**Exercise description:** In the records below, repeat word for word only the lines starting at the one that contains "Image resolution: width=916" and ending at the one that contains "The width and height of the screenshot is (885, 1296).", pictures excluded.

**Screenshot grounding data:**

——————————

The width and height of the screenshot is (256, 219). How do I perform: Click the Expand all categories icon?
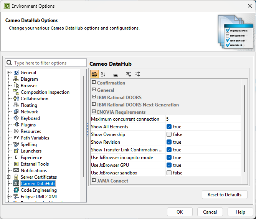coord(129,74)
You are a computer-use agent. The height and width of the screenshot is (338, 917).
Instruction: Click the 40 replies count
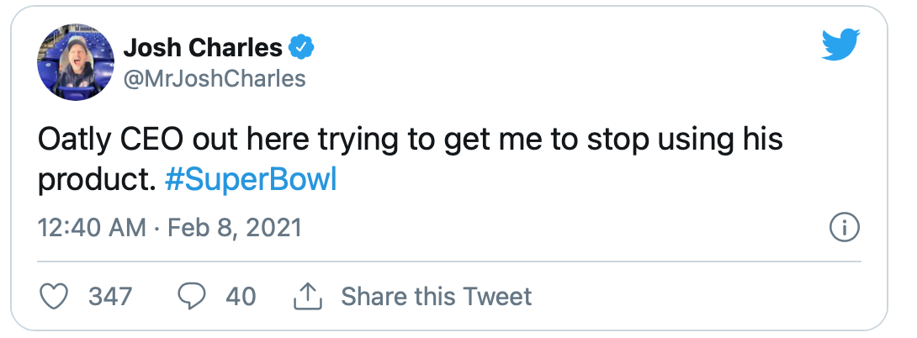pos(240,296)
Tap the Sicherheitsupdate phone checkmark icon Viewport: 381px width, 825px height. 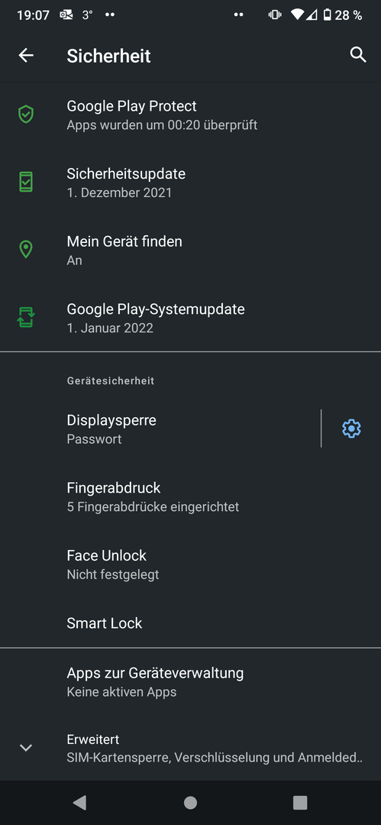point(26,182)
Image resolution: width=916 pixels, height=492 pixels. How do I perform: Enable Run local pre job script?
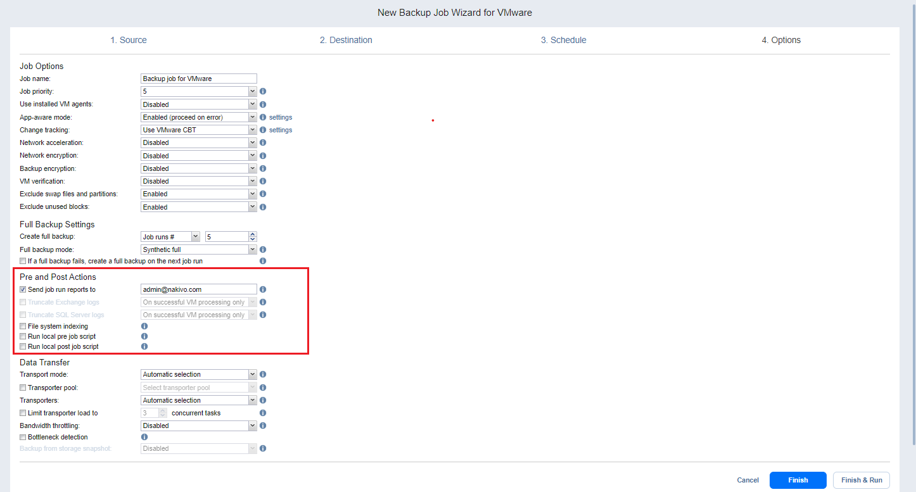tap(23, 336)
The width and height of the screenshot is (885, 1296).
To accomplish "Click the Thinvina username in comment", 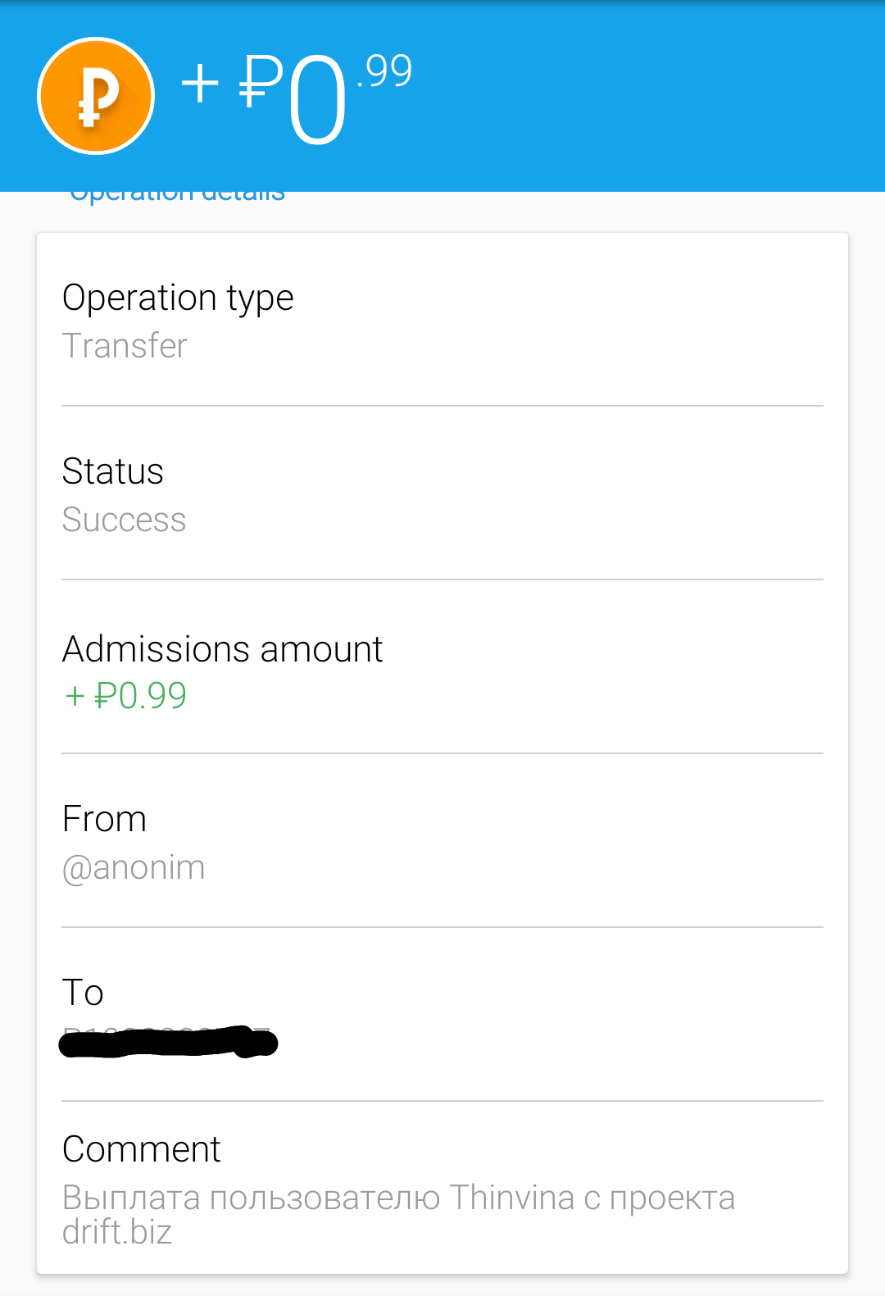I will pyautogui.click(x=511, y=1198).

——————————

**Output for this task:**
Image resolution: width=916 pixels, height=492 pixels. How do I perform: Enable Run local pre job script?
tap(23, 336)
The width and height of the screenshot is (885, 1296).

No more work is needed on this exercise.